研究課題
基盤研究(B)
(1)院の権力のありようから鳥羽・白河・嵯峨などの地域における「洛外拠点御所」の特質、またそこに開発された都市空間の構造、さらに鳥羽と白河と嵯峨の関係を把握し、さらにより広い地域概念「京都」の中で検討を深めた。(2)天下統一を果たした織豊政権が、京都を換骨奪胎しつつ設けた新たな拠点、「王都」の空間構造の特質について、「洛外拠点御所」の伝統との関連を通じて検討した。
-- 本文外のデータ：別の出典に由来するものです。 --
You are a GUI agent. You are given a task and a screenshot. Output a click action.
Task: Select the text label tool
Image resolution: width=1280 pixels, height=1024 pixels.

(3)中世「王都」の特質を広い視野から考察するために、中国・南宋の環境思想(八景・十境・市中の隠)の将来と伝播に関して、同時期に環シナ海世界にあった「琉球王国」を検討した。琉球王国の成立にともなう王都・首里の荘厳という観点から国家的な意味をもつ禅宗寺院伽藍の建立、首都の景観整備などの実態を明らかにした。とくに15世紀中ごろの仏教興隆の実態を金石文の詳細な分析によって具体的に解き明かすことができた。(4)東アジア世界の交流は、国家間の交流であるとともに、都市間の交流でもあり、「王都」の特質を把握するために、首里・那覇と京都・博多・堺のあいだの相互関係を、中央都市「王都」と地方中心都市とのあいだの相互関係とあわせて追求した。(5)比較都市史的な観点から、日本近代国家の最初の植民都市ともいわれる札幌、とくに草創期の札幌を対象に地図・文献資料を収集し、これまでほとんどなされていない地図の史料批判を踏まえて、北海道の「道都」(ある意味で王都といえよう)の成立過程を厳密に検証し、中世「王都」の特質と対比する基盤をつくった。